**Given passage**:
____________________
Well I like the idea of lightening the cylinder. I'll also get an extra half inch or so of barrel length for a given gun length.

And no, I haven't decided on a final barrel length yet. 5" is most likely...but I might go the whole 6.5" length. That would give me some velocity back lost with the 9mm conversion. Remember, this won't be as heavy per inch of barrel as a stock 357 setup, because there'll be a significant air gap between the inner core and the outer shroud tube.

I'm pondering what to do with that shroud tube. Ventilate it like a tommy gun heat shroud? Use it as a sight system mount? Hell, mounting a picatinny rail to it would be easy. Or two, top and bottom?



I keep pondering the question "what would cause the most chaotic possible freakout at a SASS loading and gun inspection table"?



This Douglas barrel should shoot fast for it's length, I hope?
____________________
**Data lines**:

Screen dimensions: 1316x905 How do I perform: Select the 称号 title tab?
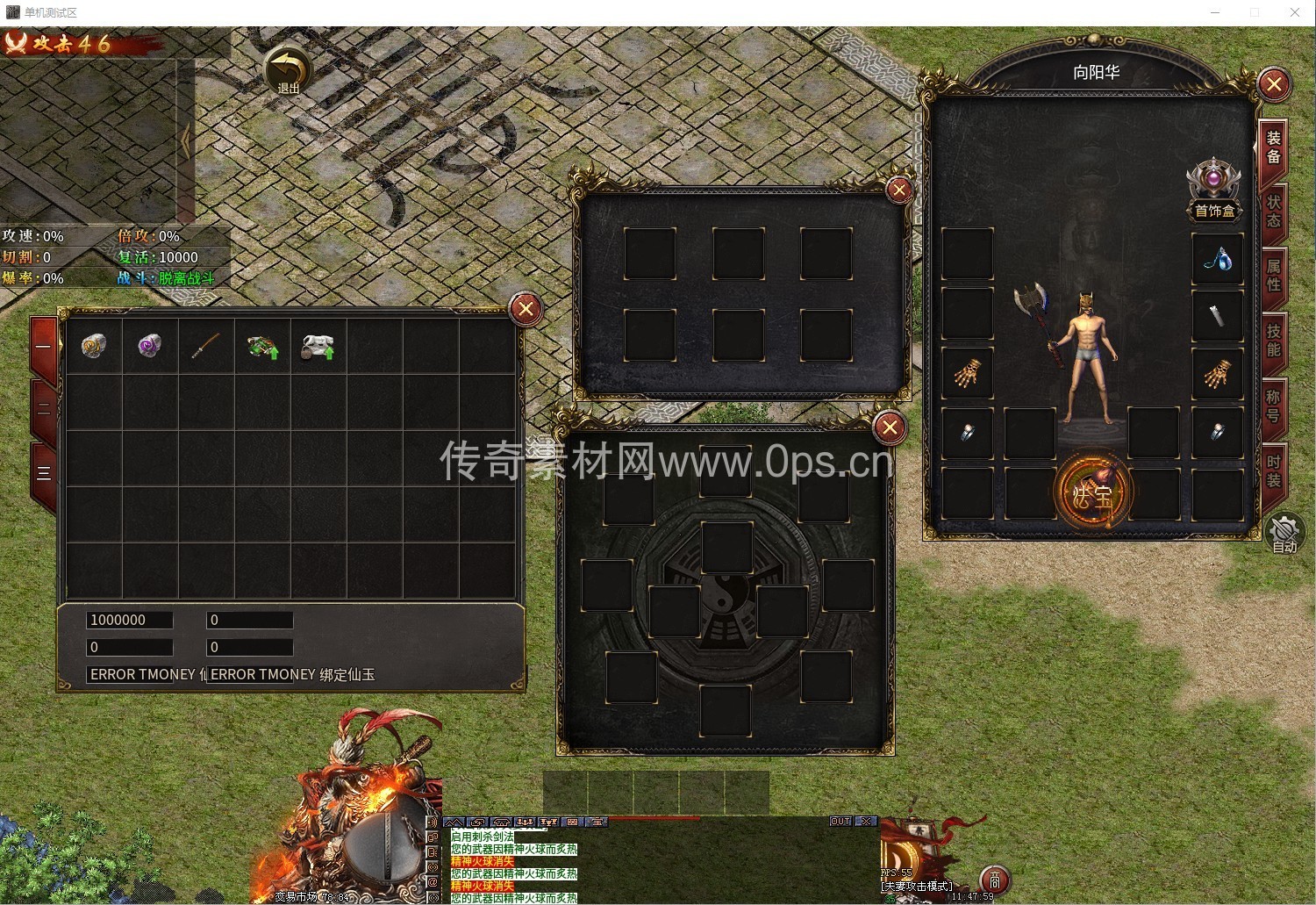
____________________
**Required task**: Can you duplicate the forum post about the barrel conversion word for word, starting with "And no, I haven't" and going on through "top and bottom?"?

**Result of the task**:
And no, I haven't decided on a final barrel length yet. 5" is most likely...but I might go the whole 6.5" length. That would give me some velocity back lost with the 9mm conversion. Remember, this won't be as heavy per inch of barrel as a stock 357 setup, because there'll be a significant air gap between the inner core and the outer shroud tube.

I'm pondering what to do with that shroud tube. Ventilate it like a tommy gun heat shroud? Use it as a sight system mount? Hell, mounting a picatinny rail to it would be easy. Or two, top and bottom?